Özellikle seçim kampanyası döneminde ve sonrasında Obamanın başkanlığı devraldıktan sonraki konuşmalarına ve beyanlarından bir ikisine bir göz atalım isterseniz. En başta geleni nedir? Guantanamonun kapatılması ardından mülümanlara  yönelik "bizi düşman görmeyin" çağrısı. Ne kadar samimi değil mi? Peki daha evveline 9/11 e bir bakın. söylemler nasıldı? İslam, terörün kaynağıdır ve bu kaynağın beslendiği yer de bellidir: Afganistan. sonrası Irak. Sonuç hezimet! Sonrası ılımlı İslam vb söylemler.
Sömürgeci zihniyet artık doğrudan silah ve askeri güçle başarıya ulaşamayacağını anladığı günden beri değerler siyasetini kullanmaya yönelmiştir. Barack Obama devri bu siyasetin en ağırlıklı olarak uygulanıp hissettirileceği (sonuç olarak) bir dönemin başlangıcıdır. Toplumların mevcut değerleri üzerinde yapılan psikolojik harekâtlar istenen sonuçları vermemiştir. Çünkü toplumların değer kaynakları aynı kaldığından yapılan psikolojik harekatlar başarısızlığa uğramıştır. Bu sebeple toplumlarda mevcut değerlerin yavaş yavaş yıpratılmasıyla birlikte yeni dönemde değer kaynaklarının değiştirilmesi ve hatta mümkün olduğu ölçüde ortadan kaldırılması gerekmektedir.

Kant'ın görev ahlakı olarak adlandırılan anlayışı:
“Öyle hareket et ki, senin hareketlerinin yasası, aynı zamanda başkalarının hareketleri için bir ölçüt olsun.
Sömürgeci siyaset, uzun zamandır toplumların  değerleri ile oynamaktadır ama artık sadece bu yeterli olmamaktadır. Bir topluma sömürgeci zihniyete karşı ayak direten değerlerin kaynağı ortadan kalkmadan bu değerlerin kolay kolay değişmeyeceği sonucuna varıldığından olsa gerek yeni dönem de taktik bellidir: dğerleri ayakta tutan kaynakları değiştirmek ve ortadan kaldırmak.

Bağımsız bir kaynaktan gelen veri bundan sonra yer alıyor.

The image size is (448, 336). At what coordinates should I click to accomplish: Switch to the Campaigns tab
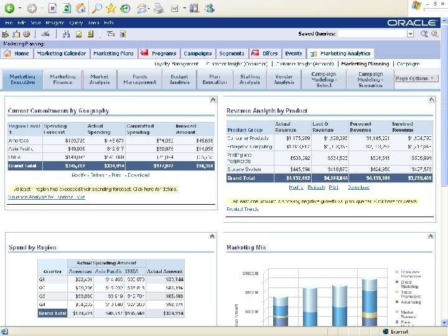198,54
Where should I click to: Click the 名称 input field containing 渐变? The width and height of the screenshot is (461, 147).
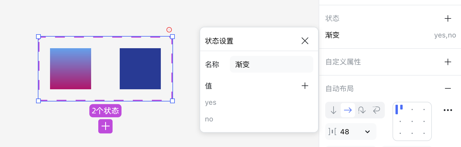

Son senelerde milliyetçi, ulusalcı basında, ülkemizde başgösteren değer deformasyonu yüksek perdeden dile getirilmektedir. Milli devletlerin ortadan kaldırılması, sömürgeciliğin baş hedefidir ve bu hedefe ulaşmanın başında milli devletleri ayakta tutan değerlerin zihinlerden silinmesi gerekmektedir. Bunları dile getiren ülkemiz aydınları, yazarları, çizerleri, kendilerini liberal, demokrat tanımlayan bir takım yazar, çizer aydın(!) takımı tarafından milliyetçiliğin korku paranoyasına kapıldıkları gerekçesiyle eleştirilmekte hatta eleştiri bir tarafa bağnazlıkla suçlanmaktadırlar. Oysa bu tür suçlama ve eleştiride bulunan kişilerin asıl kendileri sömürgeciliğin telkinlerine ve oyunlarına yenik düşmüş durumdadır; sömürgecilerin hareket yasalarını kendilerine ölçü alma gafletine düşmüş bulunmaktalar.